Editorial Reha-Info 06/2023
Liebe Leserin und lieber Leser,
halten Sie das Sozialgesetzbuch manchmal für ein Buch mit sieben Siegeln? Selbst ich als Juristin kann Ihnen das nicht verdenken. Lassen Sie uns in dieser Ausgabe einen genauen Blick auf die Spielregeln im Bereich der Rehabilitation und Teilhabe werfen – besser bekannt als SGB IX. Sind diese Regelungen so knifflig geworden, dass sie in der Praxis nicht mehr richtig funktionieren, oder hapert es einfach bei der Umsetzung vor Ort? Viele reden vom komplexen Rehabilitationssystem – können wir hier überhaupt noch durch Gesetze effektiv steuern? Expertinnen und Experten sind sich einig: Das Bundesteilhabegesetz (BTHG) setzt gute Impulse für die Rehabilitation und Teilhabe von Menschen mit Behinderungen. Aber wie viel davon landet wirklich in der Praxis?

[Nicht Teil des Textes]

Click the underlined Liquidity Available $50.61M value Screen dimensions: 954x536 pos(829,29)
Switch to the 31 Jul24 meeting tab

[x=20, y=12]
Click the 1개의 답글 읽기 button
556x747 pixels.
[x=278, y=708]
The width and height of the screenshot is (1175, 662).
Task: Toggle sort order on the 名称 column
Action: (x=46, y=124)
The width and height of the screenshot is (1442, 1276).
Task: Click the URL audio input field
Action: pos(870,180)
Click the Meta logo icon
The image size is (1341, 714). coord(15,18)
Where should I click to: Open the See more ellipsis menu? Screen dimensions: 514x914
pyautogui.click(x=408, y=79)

Unser Sozialleistungssystem wird oft gelobt, und im internationalen Vergleich stehen wir gut da. Aber die Diskussionen in der Welt von Reha und Teilhabe zeigen, dass da doch noch eine Lücke klafft zwischen den großen Zielen auf dem Papier und dem, was wirklich passiert. Damit haben wir uns auch bei unserem Fachgespräch „Teilhabe: Recht trifft Praxis“ auseinandergesetzt (S. 4). Dabei wurde klar, alle wollen dasselbe: bessere Rehabilitation und mehr Teilhabe. Aber wie setzen wir das Recht, das auf dem Papier steht, in die Tat um? Von den Betroffenen hören wir, dass es ein harter und langer Kampf ist. Und die Fachkräfte bei den Reha-Trägern sehen sich manchmal mit Gesetzesregelungen konfrontiert, von denen sie nicht wissen, wie sie sie umsetzen sollen. Das kann schlauchen und hier braucht es Zeit und Ausdauer (mehr dazu auf S. 6).
Klar ist auch: Jeder Reha-Träger weiß viel über seinen eigenen Bereich. Aber wie bekommen wir dieses Wissen zu den anderen Trägern? Um zu verstehen, wie die anderen arbeiten, müssen wir uns gegenseitig besser kennenlernen. Denn nur, wer trägerübergreifend denkt und handelt, kann Teilhabe umfassend umsetzen. Hier kommen Netzwerke, trägerübergreifende Aus- und Weiterbildungen und Informationsaustausch ins Spiel. Und schließlich wird klar, dass wir nicht nur über Gesetze sprechen, sondern auch eine grundlegende Einstellungsfrage klären müssen: weg von einer „Sozialhilfe“-Mentalität hin zur echten Förderung von Teilhabe.